While Baird has probably judged that the voters are now ready to accept the sale of yet another tranche of the power industry that the public once owned, he has packaged the sale and the multibillion-dollar spend into a process that is too clever by half.

To try to bribe/blackmail voters into voting Liberal or National at the election on the promise of an infrastructure bonanza is risky because the projects seem little more than a wish list.

Furthermore, in this day and age, when Prime Minister Tony Abbott breaks election promises with casual abandon, how many voters will believe that the Baird government will deliver?
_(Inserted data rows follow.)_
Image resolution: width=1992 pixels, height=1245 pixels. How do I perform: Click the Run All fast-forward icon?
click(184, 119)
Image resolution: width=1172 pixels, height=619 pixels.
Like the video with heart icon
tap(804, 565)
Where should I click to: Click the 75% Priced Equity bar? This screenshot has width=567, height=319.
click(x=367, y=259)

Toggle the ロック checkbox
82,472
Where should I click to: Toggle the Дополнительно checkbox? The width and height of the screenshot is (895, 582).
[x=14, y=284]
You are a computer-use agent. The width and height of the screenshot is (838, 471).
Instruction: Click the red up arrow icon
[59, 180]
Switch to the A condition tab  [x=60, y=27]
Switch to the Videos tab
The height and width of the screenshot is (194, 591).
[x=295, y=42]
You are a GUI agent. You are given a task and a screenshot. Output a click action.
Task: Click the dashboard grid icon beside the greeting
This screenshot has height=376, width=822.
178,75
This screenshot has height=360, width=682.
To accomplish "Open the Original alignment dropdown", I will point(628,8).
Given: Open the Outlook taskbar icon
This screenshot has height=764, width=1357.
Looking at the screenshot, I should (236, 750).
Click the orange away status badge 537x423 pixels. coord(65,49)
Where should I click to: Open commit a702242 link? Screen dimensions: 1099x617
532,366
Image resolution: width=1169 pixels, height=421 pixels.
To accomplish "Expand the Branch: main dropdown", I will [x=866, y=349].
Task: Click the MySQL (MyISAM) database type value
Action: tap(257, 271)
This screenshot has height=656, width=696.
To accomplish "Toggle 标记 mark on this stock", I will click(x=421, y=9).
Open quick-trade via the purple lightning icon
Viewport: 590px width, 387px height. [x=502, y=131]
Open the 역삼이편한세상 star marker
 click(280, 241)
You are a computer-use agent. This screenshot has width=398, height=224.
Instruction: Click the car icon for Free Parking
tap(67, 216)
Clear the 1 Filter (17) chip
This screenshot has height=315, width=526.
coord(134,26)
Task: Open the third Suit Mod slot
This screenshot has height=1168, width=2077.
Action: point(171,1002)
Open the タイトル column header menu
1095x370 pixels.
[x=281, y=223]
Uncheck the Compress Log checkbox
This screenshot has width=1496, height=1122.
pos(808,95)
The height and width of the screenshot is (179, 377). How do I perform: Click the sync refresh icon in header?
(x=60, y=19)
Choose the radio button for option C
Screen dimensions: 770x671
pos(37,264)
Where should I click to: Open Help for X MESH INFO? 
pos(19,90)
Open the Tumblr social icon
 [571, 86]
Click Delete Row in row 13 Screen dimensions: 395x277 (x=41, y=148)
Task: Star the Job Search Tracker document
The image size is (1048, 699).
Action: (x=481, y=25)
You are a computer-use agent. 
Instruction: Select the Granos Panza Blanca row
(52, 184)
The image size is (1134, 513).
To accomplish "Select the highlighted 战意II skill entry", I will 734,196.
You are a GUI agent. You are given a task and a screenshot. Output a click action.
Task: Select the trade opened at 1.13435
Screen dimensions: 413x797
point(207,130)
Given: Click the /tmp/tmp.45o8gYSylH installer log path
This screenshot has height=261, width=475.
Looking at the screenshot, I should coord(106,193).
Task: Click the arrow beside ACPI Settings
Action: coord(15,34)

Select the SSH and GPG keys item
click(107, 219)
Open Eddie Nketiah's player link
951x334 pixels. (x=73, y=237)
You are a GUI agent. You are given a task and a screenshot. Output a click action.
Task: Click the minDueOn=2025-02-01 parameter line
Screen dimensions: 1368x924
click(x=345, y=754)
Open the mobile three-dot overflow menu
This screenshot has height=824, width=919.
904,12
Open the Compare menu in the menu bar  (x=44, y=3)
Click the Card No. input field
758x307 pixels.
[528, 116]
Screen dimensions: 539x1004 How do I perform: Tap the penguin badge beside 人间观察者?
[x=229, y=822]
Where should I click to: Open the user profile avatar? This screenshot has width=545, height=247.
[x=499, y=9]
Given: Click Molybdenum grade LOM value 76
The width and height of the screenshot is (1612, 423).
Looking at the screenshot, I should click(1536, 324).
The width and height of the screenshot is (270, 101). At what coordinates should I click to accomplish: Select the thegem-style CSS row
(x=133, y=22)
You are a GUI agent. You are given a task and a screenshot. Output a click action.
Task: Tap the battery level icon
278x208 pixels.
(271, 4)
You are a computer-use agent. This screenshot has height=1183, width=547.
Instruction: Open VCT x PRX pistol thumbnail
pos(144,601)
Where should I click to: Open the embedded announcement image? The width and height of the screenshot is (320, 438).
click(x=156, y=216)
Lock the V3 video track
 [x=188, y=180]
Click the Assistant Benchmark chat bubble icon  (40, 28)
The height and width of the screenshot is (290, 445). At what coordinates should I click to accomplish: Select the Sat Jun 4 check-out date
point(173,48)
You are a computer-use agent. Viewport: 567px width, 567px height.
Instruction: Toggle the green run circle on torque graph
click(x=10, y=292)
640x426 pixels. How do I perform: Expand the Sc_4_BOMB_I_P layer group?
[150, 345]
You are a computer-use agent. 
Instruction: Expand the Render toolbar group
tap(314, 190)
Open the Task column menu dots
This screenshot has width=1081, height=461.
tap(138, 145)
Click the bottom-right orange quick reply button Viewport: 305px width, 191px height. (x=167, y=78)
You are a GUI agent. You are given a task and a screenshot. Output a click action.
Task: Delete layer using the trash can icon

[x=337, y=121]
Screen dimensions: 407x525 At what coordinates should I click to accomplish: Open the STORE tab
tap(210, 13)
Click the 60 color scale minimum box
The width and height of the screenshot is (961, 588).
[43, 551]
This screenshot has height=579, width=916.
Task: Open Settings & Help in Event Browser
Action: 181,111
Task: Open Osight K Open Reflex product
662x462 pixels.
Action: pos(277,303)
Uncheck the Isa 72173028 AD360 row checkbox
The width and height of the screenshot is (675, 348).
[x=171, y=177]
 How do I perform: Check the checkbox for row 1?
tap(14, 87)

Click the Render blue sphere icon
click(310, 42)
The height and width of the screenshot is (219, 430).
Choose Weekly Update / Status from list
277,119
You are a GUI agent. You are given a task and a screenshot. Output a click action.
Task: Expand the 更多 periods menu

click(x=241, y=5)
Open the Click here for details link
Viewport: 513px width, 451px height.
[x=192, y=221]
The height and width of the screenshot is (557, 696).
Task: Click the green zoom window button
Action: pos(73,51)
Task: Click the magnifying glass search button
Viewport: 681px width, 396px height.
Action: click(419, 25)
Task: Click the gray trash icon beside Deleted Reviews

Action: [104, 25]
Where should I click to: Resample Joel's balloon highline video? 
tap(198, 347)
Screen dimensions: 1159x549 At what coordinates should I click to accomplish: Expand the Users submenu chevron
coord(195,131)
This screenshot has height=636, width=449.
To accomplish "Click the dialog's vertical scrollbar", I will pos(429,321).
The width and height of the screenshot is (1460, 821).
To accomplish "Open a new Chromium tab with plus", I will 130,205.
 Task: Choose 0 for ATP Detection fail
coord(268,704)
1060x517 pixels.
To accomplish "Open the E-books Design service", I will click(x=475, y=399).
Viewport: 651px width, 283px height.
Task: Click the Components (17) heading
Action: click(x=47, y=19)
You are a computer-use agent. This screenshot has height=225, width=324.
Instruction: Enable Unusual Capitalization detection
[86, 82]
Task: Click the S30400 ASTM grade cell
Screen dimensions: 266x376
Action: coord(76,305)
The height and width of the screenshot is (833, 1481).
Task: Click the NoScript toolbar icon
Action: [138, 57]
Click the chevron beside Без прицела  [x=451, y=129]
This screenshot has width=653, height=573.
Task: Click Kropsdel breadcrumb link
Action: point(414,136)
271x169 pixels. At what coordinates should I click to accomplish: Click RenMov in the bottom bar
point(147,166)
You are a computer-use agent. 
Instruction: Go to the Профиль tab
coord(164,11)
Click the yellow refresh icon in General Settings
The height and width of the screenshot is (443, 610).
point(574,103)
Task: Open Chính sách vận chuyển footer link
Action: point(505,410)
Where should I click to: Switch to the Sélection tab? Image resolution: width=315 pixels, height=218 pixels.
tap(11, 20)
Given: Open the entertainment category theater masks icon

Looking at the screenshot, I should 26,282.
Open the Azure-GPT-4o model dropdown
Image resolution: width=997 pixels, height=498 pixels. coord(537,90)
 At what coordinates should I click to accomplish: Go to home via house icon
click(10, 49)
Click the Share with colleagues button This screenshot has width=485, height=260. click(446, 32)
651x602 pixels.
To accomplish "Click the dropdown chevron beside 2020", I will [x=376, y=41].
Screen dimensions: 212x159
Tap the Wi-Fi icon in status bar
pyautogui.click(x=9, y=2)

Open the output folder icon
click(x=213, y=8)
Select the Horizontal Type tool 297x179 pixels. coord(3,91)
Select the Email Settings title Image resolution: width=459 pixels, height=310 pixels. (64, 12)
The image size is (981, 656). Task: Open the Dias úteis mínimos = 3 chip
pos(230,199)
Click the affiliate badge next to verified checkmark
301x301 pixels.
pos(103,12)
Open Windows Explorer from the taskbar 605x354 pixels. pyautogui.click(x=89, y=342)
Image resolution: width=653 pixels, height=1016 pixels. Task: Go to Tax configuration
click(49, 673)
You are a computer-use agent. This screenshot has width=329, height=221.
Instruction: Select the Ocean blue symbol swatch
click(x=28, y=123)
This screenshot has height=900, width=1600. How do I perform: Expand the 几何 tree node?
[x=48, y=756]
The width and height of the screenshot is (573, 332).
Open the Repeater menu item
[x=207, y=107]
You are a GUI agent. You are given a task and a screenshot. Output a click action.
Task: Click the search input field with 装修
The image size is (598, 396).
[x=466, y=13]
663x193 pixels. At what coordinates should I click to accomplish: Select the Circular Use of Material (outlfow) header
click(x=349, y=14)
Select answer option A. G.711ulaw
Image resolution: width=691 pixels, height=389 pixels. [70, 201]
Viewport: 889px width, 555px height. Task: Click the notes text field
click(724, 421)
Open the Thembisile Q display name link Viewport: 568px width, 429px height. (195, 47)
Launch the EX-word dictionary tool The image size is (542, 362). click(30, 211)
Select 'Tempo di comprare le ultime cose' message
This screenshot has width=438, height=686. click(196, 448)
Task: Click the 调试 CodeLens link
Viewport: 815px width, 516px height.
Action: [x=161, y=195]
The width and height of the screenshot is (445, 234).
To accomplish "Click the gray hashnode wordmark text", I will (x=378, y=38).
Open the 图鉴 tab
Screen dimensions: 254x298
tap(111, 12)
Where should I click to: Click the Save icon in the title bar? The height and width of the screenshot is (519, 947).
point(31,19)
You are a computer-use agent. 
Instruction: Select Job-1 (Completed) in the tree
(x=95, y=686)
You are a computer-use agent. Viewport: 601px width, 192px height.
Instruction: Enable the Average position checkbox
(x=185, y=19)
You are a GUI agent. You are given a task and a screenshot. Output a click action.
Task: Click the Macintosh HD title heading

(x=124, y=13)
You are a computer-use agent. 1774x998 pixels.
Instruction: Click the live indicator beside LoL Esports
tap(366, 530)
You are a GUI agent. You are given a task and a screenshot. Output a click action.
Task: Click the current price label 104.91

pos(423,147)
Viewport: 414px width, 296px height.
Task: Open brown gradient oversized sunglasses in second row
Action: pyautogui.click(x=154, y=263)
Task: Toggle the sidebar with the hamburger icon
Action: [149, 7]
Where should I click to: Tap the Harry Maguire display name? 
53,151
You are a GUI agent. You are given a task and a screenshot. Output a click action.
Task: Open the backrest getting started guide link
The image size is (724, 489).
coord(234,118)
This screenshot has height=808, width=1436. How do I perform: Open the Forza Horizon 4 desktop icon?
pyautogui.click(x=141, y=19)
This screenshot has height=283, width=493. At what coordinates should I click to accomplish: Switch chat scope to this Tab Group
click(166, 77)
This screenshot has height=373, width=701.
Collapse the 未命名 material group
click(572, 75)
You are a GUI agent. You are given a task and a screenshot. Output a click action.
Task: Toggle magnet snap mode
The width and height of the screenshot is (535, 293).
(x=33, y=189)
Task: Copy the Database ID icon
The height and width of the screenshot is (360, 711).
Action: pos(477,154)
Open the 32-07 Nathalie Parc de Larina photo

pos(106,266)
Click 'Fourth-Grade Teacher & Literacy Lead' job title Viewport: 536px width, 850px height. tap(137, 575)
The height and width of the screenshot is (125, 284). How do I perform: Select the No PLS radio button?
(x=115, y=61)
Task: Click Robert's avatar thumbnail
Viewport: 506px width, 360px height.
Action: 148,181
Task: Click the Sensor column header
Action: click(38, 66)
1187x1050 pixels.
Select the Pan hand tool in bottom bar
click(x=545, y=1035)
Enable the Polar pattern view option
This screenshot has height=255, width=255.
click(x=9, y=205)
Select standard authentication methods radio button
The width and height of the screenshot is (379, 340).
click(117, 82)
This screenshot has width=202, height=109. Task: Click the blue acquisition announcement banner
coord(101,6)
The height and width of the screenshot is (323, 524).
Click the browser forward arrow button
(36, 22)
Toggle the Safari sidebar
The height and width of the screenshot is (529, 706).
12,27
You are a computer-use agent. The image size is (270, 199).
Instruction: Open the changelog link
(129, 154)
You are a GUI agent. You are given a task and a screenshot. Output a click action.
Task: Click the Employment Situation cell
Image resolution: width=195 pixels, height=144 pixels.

The old joke has become a truism:

Q. How do you know when a politician is lying?

A. His lips move.

Buried in the final pages of the “Rebuilding NSW” report is a vague reference to allocating unspecified funds to cultural institutions, including the Sydney Opera House, Walsh Bay Arts Precinct and the Art Gallery of NSW. Baird has declared that his own preference is to proceed with the relocation of the Powerhouse Museum from Ultimo to Parramatta, another bribe to western Sydney voters.

Victorian Premier Denis Napthine is trying to woo voters in Saturday’s Victorian election with his $8 billion East West road tunnel. Mike Baird and his anxious election strategists will stay up on Saturday night to see whether it works.